――芭蕉枕邊―― 杜若似たりや似たり水の影
杜若似たりや似たり水の影
(かきつばたにたりやにたりみづのかげ)
――寛文七(一六六七)年――芭蕉二十三歳――
……この杜若の葉影におられるのは……あなたの好きな――少年――で御座いましょう?…………

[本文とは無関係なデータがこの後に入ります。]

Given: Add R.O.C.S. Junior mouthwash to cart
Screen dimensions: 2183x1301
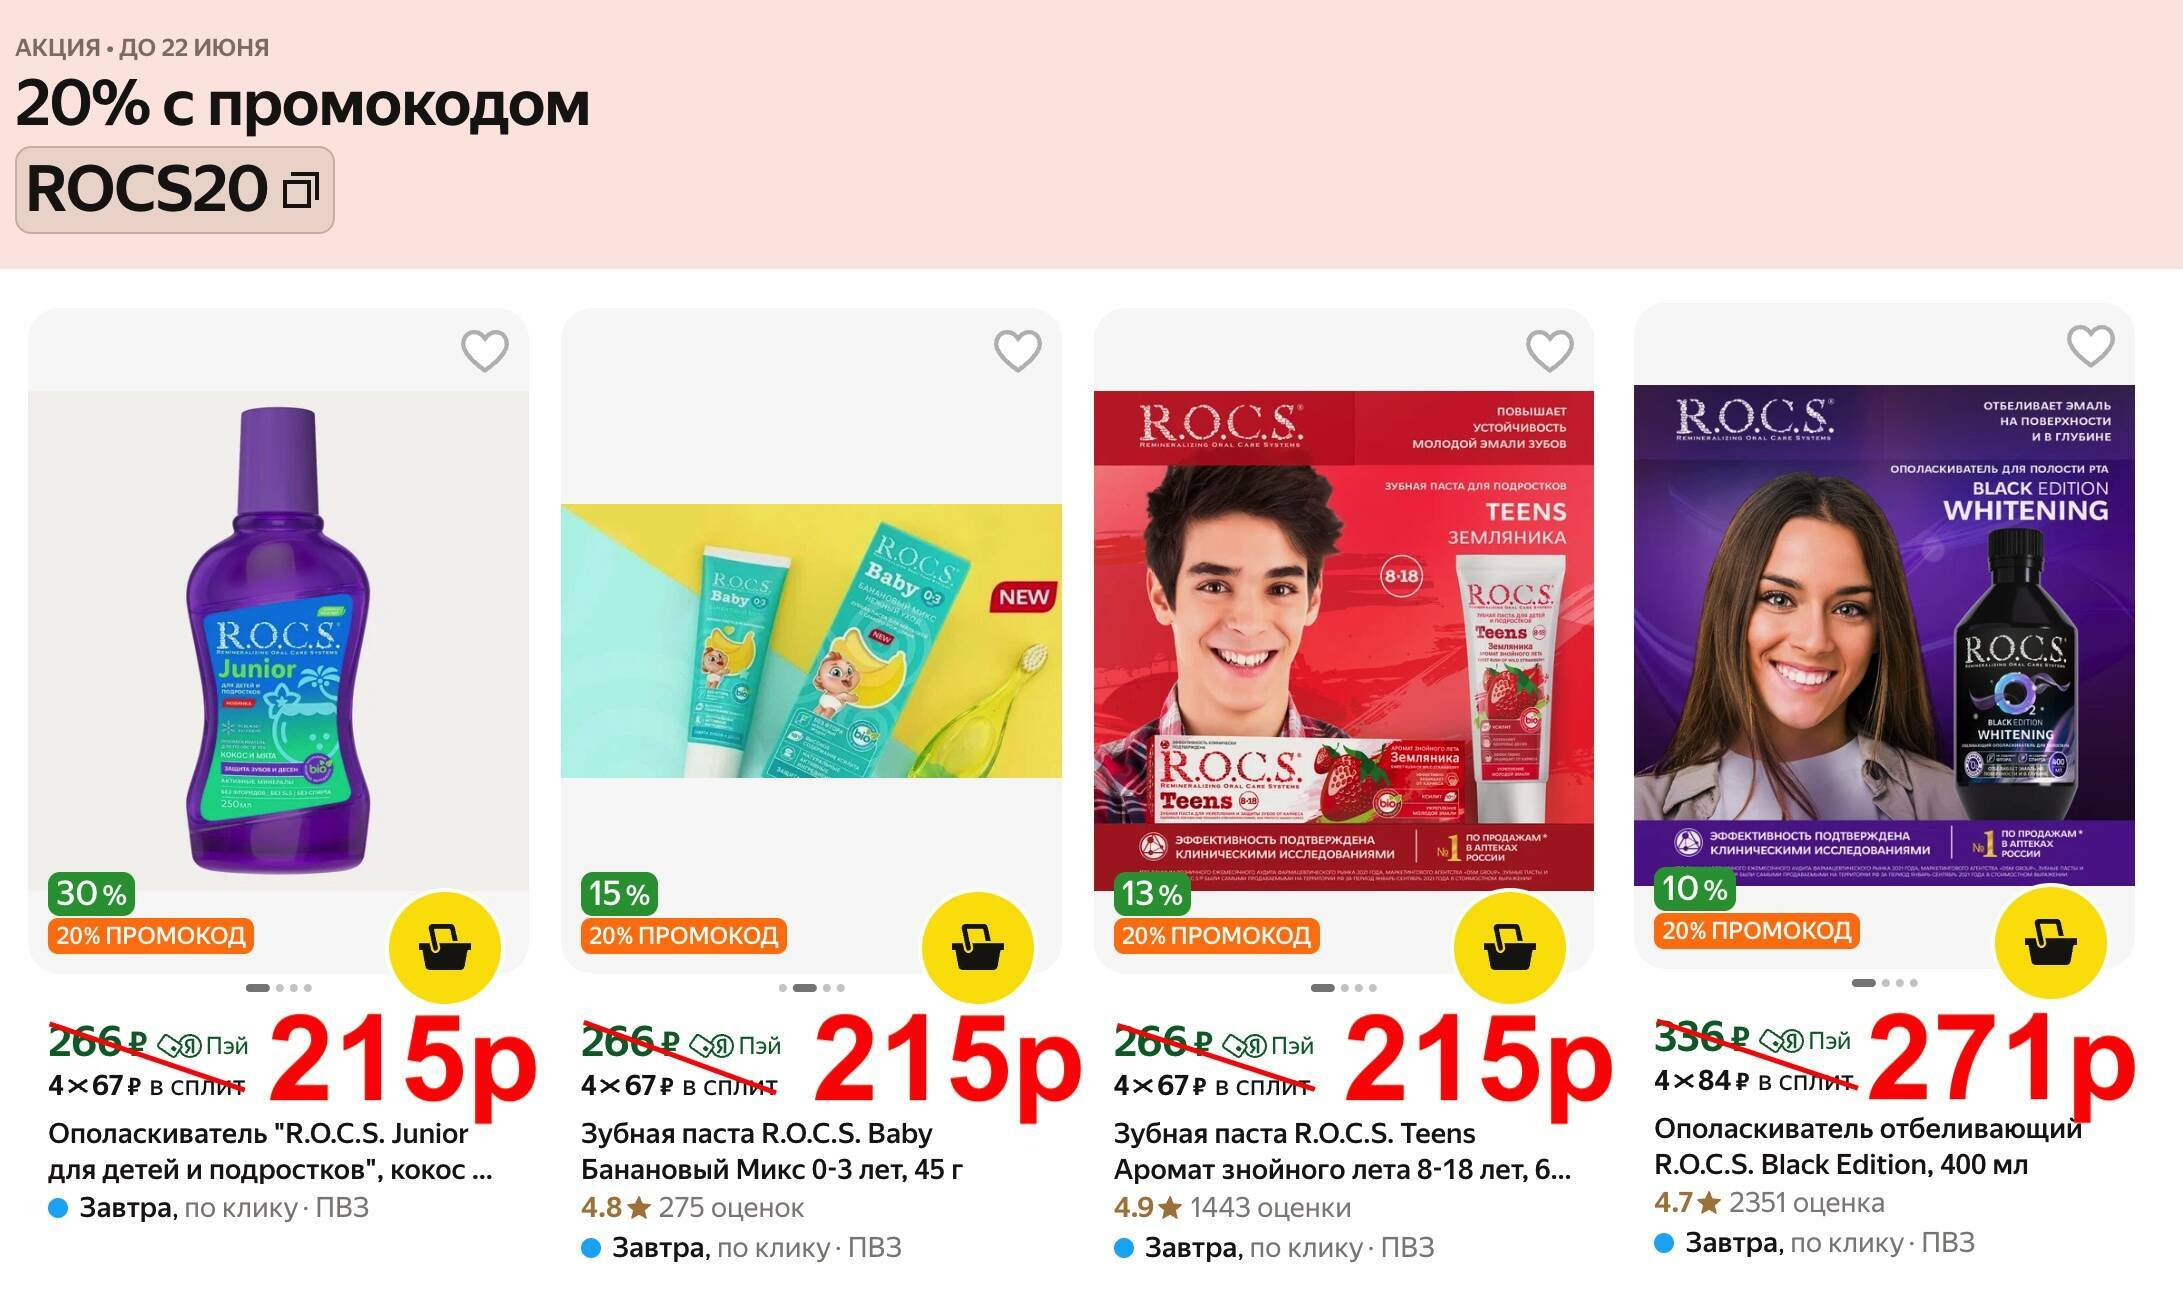Looking at the screenshot, I should click(445, 947).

[やぶちゃん注:謡曲「杜若」――旅僧が三河の八橋に至ると女が現われ、「伊勢物語」の「唐衣」の折句を語って一夜の宿を貸す。女は被冠の唐衣姿で現われて、その衣の高子(たかいこ)ものであること、冠は業平のものと告げ、自身は杜若の精と明かし、業平は歌舞の菩薩の化現なれば、かのお方の和歌の功徳によって非情の草木までも仏果の縁を授かって悉皆成仏(しっかいじょうぶつ)が約束されたとし、「伊勢物語」の恋の絵巻を夢幻に舞って夜明けとともに姿を消す――の中のラスト・シーン、
……昔(むかし)男の名を留(と)めて 花橘の 匂ひうつる 菖蒲(あやめ)の鬘(かづら)の 色はいづれ 似たりや似たり 杜若 花菖蒲 梢(こずゑ)に鳴くは 蟬の唐衣の 袖白妙の卯の花の雪の 夜(よ)も白々(しらしら)と 明くる東雲(しののめ)の 淺紫の 杜若の 花も悟りの 心開(ひら)けて すはや今こそ 草木國(さうもくこくど)土 すはや今こそ 草木國土 悉皆成佛の御法(みのり)を得てこそ 失せにけれ
のシテの台詞を裁ち入れた。私の謂いは、山本健吉氏の「芭蕉全句」(講談社学術文庫版)での評釈の、謡曲「杜若」の『原文は杜若と花あやめとを似ていると言ったのだが、これは杜若とその水に映る影とを似ていると言う。もちろん同じように美しく、眼移りがするのである。「いづれかあやめ、杜若」と世俗に言う通り、裏に美人を立たせていると取りたいが、「昔男」と五月の縁から言えば、むしろ若衆姿を立たせているのであろう』という評言を強く支持することに基づく。]